Já quanto aos ethoi, poderiam ser os de Frye: mítico, romântico, alto-mimético, baixo-mimético e irônico. Dando um exemplo, Frye explica que, no tocante à Tragédia (que, para ele, fala da separação do heroi em relação à sociedade, seja na forma de sacrifício, de punição, de loucura ou de morte), a tragédia mítica fala da separação ou morte dos deuses; a tragédia romântica, dos herois; a tragédia alto-mimética, dos homens nobres; a tragédia baixo-mimética, de homens comuns; e a tragédia irônica, de homens vis e fracos (ironia sobre o heroi) ou de homens admiráveis nas mãos de uma sociedade corrompida (ironia sobre seu entorno). (cont.)

Linda Cavalcanti Lobato disse...

(cont.) Se aplicarmos o mesmo raciocínio à História, veremos por que ela se revela, em primeiro lugar, como história dos deuses (momento mítico) e depois, sucessivamente, como história dos heróis (momento biográfico), história dos grandes homens (toda a historiografia clássica), história dos homens comuns (dos Analles em diante) e, finalmente, com história dos homens vis e fracos (que é o ethos atual). Isso seria só uma sugestão de como usar a teoria dos ethoi de Frye para enriquecer a discussão da teoria dos mythoi de White.

E sem esquecer dianoia (Aristóteles dizia que mythos era a imitação verbal da ação e dianoia a imitação verbal do pensamento, sendo ethos composto dos dois, visto que a caracterização da ação depende de que pensamento ela se presta a expressar) que é o telos, explícito ou implícito, da obra inteira. Seria, talvez, a mensagem ou lição do historiador (aquela que ele passa, quer saiba e queira, quer não não saiba ou não queira) com seu relato. De qualquer forma, acho que uma teoria tão aristotélica como a dos mythoi não pode estar completa sem uma relação claramente estabelecida com os ethoi e as dianoiai.

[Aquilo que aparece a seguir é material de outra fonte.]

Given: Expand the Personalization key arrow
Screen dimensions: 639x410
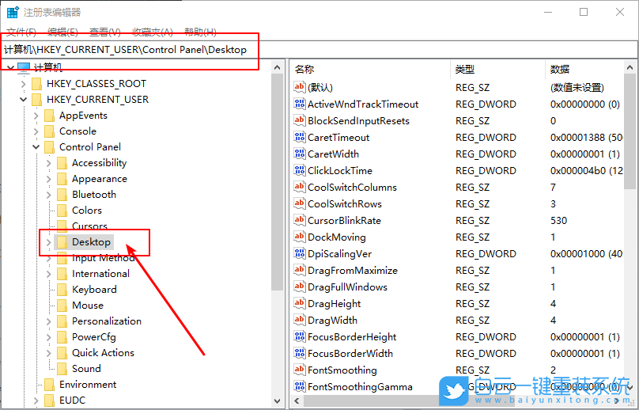Looking at the screenshot, I should click(49, 321).
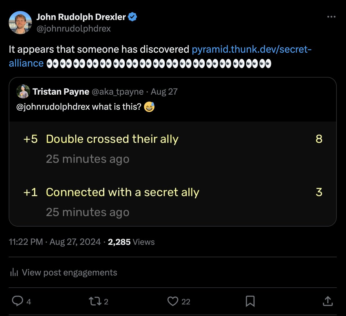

Gostaria de falar também sobre os três últimos elementos que completam a divisão aristotélica e que Frye aborda no quarto e último ensaio de Anatomy: melos (o aspecto sonoro-musical), lexis (o texto escrito) e opsis (o aspecto imagético-visual). Será que não seria útil também tratar dos elementos melódicos (como métrica, rima, aliteração, ritmo, passo etc.), léxicos (como níveis de linguagem, zonas semânticas, tipos de vocabulário etc.) e óticos (como ênfases descritivas, narrativas e dissertativas, como uso de metáforas, metonímias e sinédoques imagéticas, como estruturação do próprio enredo segundo símiles e analogias implícitas etc.) do texto historiográfico?

Espero, sinceramente, que continuemos essa conversa e que eu tenha ajudado com alguma contribuição e sugestão. Fico muito contente que você esteja se dedicando a esses assuntos e contribuindo para a causa da prova da onipresença da poética, rsrs. Bjs

Fernanda disse...

Eu, de minha parte, voto para que a Linda publique seu comentário como uma postagem em resposta à postagem da Débora!

Débora Aymoré disse...

Seria muito bom relamente, Fernanda. Linda, li os seus comentários, porém estou com um probleminha de tempo para respondê-lo. Por favor, não considere isto como falta de interesse. Responderei aos seus comentários o mais breve possível. Beijo.